Mit seiner Wut hält der französische Top-Banker nicht hinterm Berg: „Wir sind von einer Familie betrogen worden, mit der wir eine echte Partnerschaft hatten“, schimpft Jean-Paul Chifflet, Chef der französischen Bank Crédit Agricole. Mit der „Familie“ meint der Banker den alteingesessenen portugiesischen Unternehmerclan Espírito Santo, dessen Firmen in den vergangenen Wochen reihenweise pleitegegangen sind.

Über die finanziellen Verflechtungen mit der Familie ist auch die gleichnamige Bank, Portugals größtes Finanzinstitut nach Marktkapitalisierung, gestolpert. Der Staat musste die Banco Espírito Santo (BES) vergangene Woche mit fast fünf Milliarden Euro retten. Das Nachsehen haben Aktionäre wie die französische Crédit Agricole. Sie muss ihren knapp 15-Prozent-Anteil an der Bank mit mehr als 700 Millionen Euro abschreiben. Die französische Bank war nach der Familie Espírito Santo der zweitgrößte Teilhaber der BES. Sparer und vorrangige Gläubiger kommen noch einmal ungeschoren davon. Das ist die gute Nachricht.

Doch die Beinahe-Pleite in Portugal wirft Fragen auf:

-Haben die portugiesischen Aufseher zu lange weggeschaut, oder warum haben sie nichts gemerkt?

-Wie viel Eigenkapital muss eine Bank denn nun vorhalten, damit sie Verluste tatsächlich selbst stemmen kann?

-Was kann die Europäische Zentralbank (EZB), die ab November die Aufsicht über die 120 größten Banken in der Euro-Zone übernimmt, besser machen als die portugiesischen Behörden?

Noch vor gut vier Wochen galt die BES als solide und gut kapitalisiert. Als erste Gerüchte über hohe Verluste die Runde machten, stellte sich Portugals Ministerpräsident Pedro Passos Coelho öffentlich vor das heimische Institut. Die Bank habe „genügend Kapital, um ihre Schulden bedienen zu können“.

Auch die Prüfer der EZB sahen die Misere nicht kommen. Mehr noch: Sie waren dazu gar nicht in der Lage. Seit Monaten prüfen die Zentralbanken zwar die Bücher der größten europäischen Banken – und auch die der Portugiesen. Doch der Bilanzcheck, der der Vorbereitung der europäischen Bankenunion dient, galt nicht der einzelnen Bank, sondern dem Finanzunternehmen Espírito Santo Financial Group, zum dem die Bank gehörte. Dieses Institut gibt es nun aber in der Form nicht mehr. Weitermachen wie bisher kann die EZB mit dem laufenden Bilanz- und Stresstest also nicht.

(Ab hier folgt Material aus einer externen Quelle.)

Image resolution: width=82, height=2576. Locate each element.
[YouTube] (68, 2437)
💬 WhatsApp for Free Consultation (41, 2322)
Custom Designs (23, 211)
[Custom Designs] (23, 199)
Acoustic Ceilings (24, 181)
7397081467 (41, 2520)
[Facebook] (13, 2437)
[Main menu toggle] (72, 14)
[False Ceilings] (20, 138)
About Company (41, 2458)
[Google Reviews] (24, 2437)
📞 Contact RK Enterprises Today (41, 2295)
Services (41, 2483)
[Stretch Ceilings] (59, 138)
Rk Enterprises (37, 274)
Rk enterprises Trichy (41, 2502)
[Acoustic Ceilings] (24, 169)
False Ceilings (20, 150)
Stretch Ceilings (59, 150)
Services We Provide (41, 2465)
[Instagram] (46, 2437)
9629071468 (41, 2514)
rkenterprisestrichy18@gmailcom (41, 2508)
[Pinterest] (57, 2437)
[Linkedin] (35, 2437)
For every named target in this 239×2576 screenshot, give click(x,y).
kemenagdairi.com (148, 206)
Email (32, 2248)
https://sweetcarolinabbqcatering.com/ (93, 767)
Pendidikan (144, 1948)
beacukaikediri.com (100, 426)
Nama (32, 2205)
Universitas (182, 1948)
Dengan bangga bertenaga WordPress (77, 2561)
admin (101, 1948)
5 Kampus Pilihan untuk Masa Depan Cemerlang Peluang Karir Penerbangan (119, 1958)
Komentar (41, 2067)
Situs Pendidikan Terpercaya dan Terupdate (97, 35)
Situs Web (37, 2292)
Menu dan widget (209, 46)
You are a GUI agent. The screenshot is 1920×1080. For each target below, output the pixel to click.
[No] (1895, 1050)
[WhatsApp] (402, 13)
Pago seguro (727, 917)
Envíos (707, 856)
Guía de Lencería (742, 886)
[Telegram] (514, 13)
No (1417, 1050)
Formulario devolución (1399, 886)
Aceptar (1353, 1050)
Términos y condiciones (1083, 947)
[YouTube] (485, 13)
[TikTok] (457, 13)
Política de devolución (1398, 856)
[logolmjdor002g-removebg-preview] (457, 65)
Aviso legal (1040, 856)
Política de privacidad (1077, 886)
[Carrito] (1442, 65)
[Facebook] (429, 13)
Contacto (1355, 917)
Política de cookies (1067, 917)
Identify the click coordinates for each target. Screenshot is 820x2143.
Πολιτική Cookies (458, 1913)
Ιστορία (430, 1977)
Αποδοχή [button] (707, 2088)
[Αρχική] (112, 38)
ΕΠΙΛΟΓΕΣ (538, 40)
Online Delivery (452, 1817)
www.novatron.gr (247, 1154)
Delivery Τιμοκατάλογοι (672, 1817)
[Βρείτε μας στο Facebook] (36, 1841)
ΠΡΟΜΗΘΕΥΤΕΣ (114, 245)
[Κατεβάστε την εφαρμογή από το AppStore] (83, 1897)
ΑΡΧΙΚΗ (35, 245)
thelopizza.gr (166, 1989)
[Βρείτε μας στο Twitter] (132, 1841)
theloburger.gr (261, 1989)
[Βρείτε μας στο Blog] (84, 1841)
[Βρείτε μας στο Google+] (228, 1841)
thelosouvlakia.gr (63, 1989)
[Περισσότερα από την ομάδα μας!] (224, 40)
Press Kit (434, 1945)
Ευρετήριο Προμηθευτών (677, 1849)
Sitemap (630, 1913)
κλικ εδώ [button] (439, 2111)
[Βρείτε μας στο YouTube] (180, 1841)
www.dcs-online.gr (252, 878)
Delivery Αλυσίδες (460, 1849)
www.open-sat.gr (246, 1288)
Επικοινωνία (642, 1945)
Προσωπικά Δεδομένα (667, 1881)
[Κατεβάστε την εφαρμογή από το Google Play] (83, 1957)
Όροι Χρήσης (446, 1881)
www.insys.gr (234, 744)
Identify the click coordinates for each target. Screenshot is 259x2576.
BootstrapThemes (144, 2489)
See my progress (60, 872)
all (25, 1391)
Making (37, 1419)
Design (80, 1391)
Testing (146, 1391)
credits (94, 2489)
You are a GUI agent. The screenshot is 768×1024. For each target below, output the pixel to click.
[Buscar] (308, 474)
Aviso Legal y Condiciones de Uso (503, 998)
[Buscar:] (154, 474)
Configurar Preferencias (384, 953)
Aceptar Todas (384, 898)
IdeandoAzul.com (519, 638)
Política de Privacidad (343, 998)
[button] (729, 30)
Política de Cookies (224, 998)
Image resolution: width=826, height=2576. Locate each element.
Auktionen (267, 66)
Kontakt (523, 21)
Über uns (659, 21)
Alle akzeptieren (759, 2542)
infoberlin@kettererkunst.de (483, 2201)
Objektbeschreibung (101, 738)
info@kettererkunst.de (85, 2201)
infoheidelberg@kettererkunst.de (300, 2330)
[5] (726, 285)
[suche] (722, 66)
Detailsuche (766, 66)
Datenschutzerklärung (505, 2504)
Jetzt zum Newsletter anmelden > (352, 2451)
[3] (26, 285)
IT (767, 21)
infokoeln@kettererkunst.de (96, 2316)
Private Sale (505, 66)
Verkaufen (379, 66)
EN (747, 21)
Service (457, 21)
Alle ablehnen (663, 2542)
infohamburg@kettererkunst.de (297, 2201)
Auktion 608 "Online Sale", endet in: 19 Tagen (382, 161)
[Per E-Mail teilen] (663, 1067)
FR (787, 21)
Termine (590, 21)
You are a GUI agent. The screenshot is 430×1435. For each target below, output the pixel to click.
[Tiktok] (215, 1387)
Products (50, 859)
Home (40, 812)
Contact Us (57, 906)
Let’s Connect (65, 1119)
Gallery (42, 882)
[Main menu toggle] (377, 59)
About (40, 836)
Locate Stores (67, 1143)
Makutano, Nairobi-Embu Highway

Die größten Anteilseigner der Banco Espírito Santo (in Prozent)

Inzwischen ist die Bilanzprüfung so gut wie abgeschlossen, aber nun steht der Stresstest an. Damit will die EZB erkunden, wie und ob ein Institut auch eine schwere Konjunkturkrise überstehen kann. Auch dies dient der Vorbereitung der Bankenunion. Welche Konsequenzen muss die EZB aus diesem Fall für den gesamten Stresstest ziehen? Müssen nach Rekapitalisierung der Bank neue Annahmen für den Stresstest getroffen werden?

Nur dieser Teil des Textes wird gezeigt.